Exercise text:
Frank Kurihara (1916-2012), a Robinson Ranch paniolo, once recalled working alongside the Robinson brothers – Sinclair, Aylmer, Selwyn, and Lester Robinson.
He remembered the day that Lester was roping a bull, and when Lester’s horse slipped and fell, Lester found himself stuck in his saddle on the ground, unable to move, with one leg pinned under the horse.
Kurihara and his fellow paniolos then jumped off their horses to assist him, but Lester’s brothers stopped them.
Insisting on seeing their brother free himself, they merely sat in their saddles and ordered him to “Get off your horse, Lester!” And he did.
Lean and tough, the Robinsons and their paniolos were inured to physical hardship.
There were days when, in order to conserve water, Kurihara and the other paniolos, including Lester Robinson, would drink nothing while working from before sun up until after sundown.
Another old-time paniolo was a Spaniard named Miguel, who arrived on Kauai around 1839.
Miguel fashioned the first Kauai saddle, introduced the art of making ropes out of horsehair and rawhide, and employed a bola – a rope weighted with wooden balls on one end.
Instead of lassoing cattle, he would hurl his bola so that it entangled the legs of cattle, temporarily hobbling them.
Still, another Kauai paniolo was Koolau (1862-1896), who contracted Hansen’s Disease (leprosy) and became infamous for hiding in Kalalau Valley with his family to escape deportation to Molokai and killing Sheriff Louis Stolz when Stolz attempted to arrest him.
Born at Huleia, John Solomon Malina (1885-1940) was for many years the head cowboy at Kipu Ranch and was renowned throughout Hawaii as a great polo player.
His father, John Malina (1823?-unknown), was a Filipino musician who had settled on Kauai in the 1860s, married Keokilele Halemanu Punana Ukeke (1829-1919), and worked for Kipu Ranch owner William Hyde Rice.
John Solomon Malina’s son, paniolo John “Pili” Solomon Malina (1906-1968), rode a horse every day and also excelled at polo.
Born at Waimea, the son of Masazo and Kaliko Aukai Naumu Taniguchi, paniolo Hulu Taniguchi (1897-1933) was outstanding among Kauai’s mountain guides, as was his son Eddie Taniguchi, Sr. (1919-1984).

Raw data:
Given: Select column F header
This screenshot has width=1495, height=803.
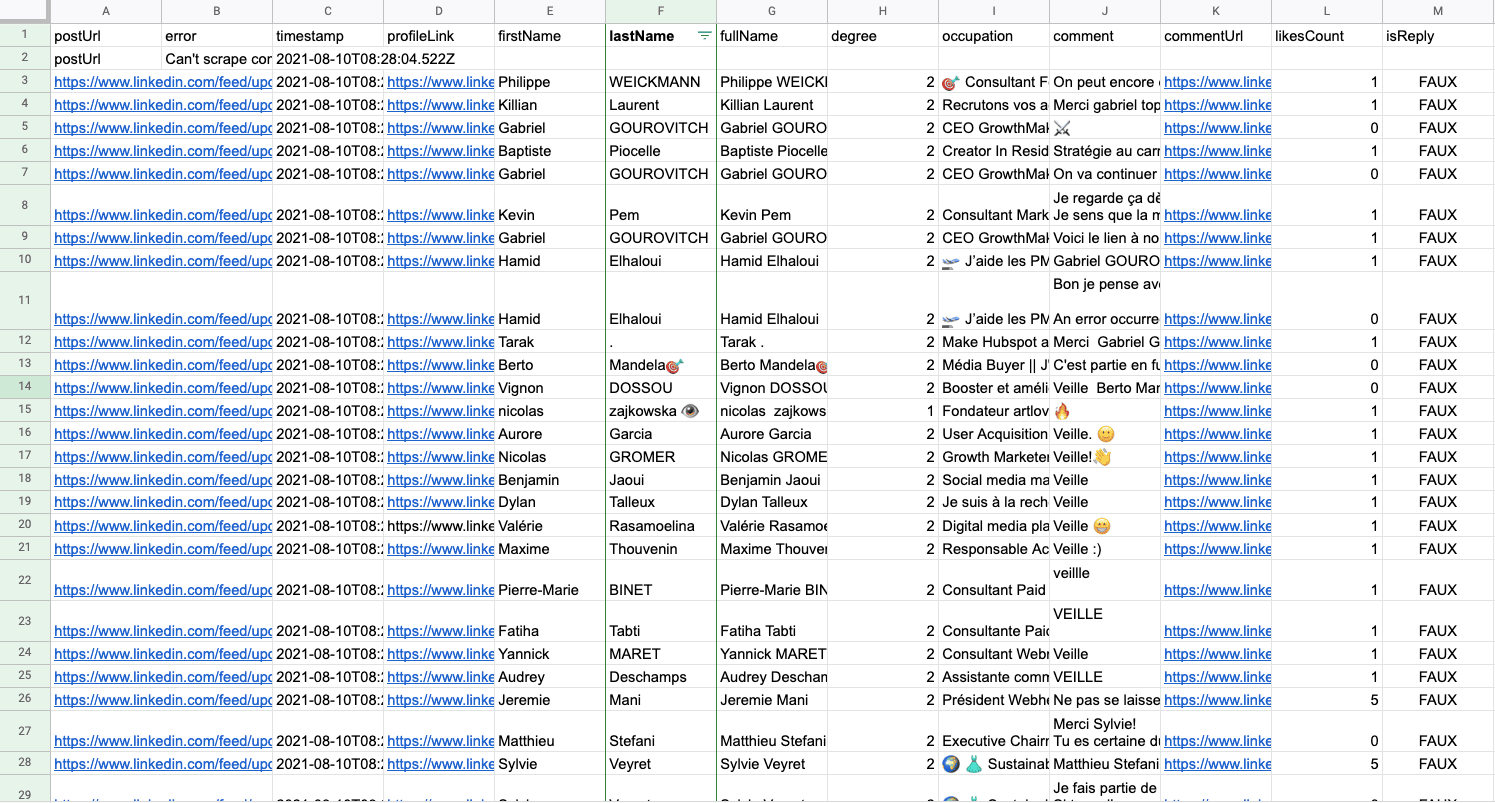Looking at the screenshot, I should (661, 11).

* * *

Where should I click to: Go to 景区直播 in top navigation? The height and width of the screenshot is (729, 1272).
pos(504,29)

Your assignment:
Render this sentence from the text on Kauai's paniolos in Spanish: "Lean and tough, the Robinsons and their paniolos were inured to physical hardship." The records have no role in this exercise.

Exercise output:
Delgados y recios, los Robinson y sus paniolos estaban curtidos frente a las penurias físicas.